Sogar Hephaistion hat das zugegeben, obwohl er ihn hasste. Paruschjati hat
recht, wir sollten so schnell wie möglich zu Amaschtri und Krateros fliehen.“
„Und zulassen, dass mein Sohn um seine Rechte betrogen
wird?“ Störrisch schüttelte Statira den Kopf. „Nein, ich werde niemals feige
die Flucht ergreifen, wie mein Vater es getan hat.“
Drupati gab ein halb unterdrücktes Keuchen von sich. Statira
hielt sich erschrocken die Hand vor den Mund, doch es war zu spät, die Worte
waren heraus. „Jetzt ist es ohnehin egal – warum es nicht offen aussprechen?
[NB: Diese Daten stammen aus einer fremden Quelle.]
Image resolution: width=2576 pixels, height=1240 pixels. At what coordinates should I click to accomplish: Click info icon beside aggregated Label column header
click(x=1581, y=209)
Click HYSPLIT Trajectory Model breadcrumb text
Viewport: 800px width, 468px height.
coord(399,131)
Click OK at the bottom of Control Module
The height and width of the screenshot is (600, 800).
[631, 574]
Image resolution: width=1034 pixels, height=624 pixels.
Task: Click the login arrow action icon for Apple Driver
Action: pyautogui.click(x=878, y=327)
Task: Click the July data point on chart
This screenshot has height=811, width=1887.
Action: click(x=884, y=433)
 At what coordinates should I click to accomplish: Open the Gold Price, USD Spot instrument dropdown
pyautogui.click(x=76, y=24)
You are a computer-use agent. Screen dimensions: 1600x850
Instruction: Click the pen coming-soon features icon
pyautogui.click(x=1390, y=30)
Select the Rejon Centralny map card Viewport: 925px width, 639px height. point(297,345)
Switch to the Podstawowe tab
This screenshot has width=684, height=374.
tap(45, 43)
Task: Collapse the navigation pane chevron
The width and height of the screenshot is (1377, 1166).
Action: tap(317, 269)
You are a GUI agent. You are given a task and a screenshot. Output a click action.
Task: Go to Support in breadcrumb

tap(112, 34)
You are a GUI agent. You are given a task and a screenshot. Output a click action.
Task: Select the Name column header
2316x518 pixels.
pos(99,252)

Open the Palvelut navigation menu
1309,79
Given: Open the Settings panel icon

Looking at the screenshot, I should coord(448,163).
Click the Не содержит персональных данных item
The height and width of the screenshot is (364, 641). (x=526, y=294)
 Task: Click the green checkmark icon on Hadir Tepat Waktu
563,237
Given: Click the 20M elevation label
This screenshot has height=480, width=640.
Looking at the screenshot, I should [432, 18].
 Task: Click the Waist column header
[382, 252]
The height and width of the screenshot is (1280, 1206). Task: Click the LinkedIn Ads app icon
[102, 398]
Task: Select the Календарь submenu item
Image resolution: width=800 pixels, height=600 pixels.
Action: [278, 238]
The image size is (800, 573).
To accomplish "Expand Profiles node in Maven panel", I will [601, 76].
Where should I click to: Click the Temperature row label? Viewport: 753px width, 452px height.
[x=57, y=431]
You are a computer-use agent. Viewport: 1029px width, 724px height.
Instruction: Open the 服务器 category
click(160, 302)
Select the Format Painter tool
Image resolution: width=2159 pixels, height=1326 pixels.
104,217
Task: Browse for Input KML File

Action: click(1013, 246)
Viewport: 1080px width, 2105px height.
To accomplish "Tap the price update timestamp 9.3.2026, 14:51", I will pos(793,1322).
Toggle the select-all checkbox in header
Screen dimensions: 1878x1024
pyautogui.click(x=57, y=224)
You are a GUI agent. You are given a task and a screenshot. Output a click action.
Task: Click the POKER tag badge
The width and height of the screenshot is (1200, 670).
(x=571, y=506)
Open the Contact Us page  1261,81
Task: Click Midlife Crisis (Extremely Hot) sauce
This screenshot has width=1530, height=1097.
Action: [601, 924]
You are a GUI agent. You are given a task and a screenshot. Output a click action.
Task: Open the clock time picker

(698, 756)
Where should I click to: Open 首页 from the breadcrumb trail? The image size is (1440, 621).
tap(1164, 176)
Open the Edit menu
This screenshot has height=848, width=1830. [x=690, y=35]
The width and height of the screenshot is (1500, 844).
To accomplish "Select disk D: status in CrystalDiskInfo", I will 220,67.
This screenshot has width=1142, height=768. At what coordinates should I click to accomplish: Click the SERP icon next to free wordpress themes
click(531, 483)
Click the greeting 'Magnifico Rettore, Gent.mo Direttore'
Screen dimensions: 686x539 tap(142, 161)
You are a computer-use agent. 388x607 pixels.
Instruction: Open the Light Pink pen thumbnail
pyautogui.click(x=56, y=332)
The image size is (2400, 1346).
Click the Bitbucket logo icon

All die Jahre haben wir geschwiegen. Mein Vater ist damals davongelaufen, aber
ich werde nicht den gleichen Fehler machen wir er. Ich bin die Nachfahrin von
Großkönigen, die dreihundert Jahre über die Welt geherrscht haben! Ich sollte
die Mutter des neuen Königs sein. Ich, nicht diese unbedeutende Frau aus
Baktri. Und dafür werde ich kämpfen!“
Drupati schien in sich zusammenzusinken, und ein Schleier
senkte sich über ihre Augen. „Gut, wenn du es so willst“. Sie legte ihrer
älteren Schwester beschützend den Arm um die Schultern. „Dann gehen wir heute
Abend gemeinsam zu Raukschana.“
Erschüttert starrte Paruschjati sie an. „Wenn deine
Schwester schon nicht auf mich hören will, dann tu wenigstens du es! Ich
beschwöre dich: Gehe nicht mit zu Raukschana!“
„Ich lasse meine Schwester nicht im Stich. Und sie hat
recht: Wir sind die Nachfahrinnen von Großkönigen. Wir werden nicht kampflos
aufgeben, sondern Raukschana mutig die Stirn bieten und dadurch die Ehre
unserer Familie wiederherstellen. Alles ist besser als ein Leben als Feigling.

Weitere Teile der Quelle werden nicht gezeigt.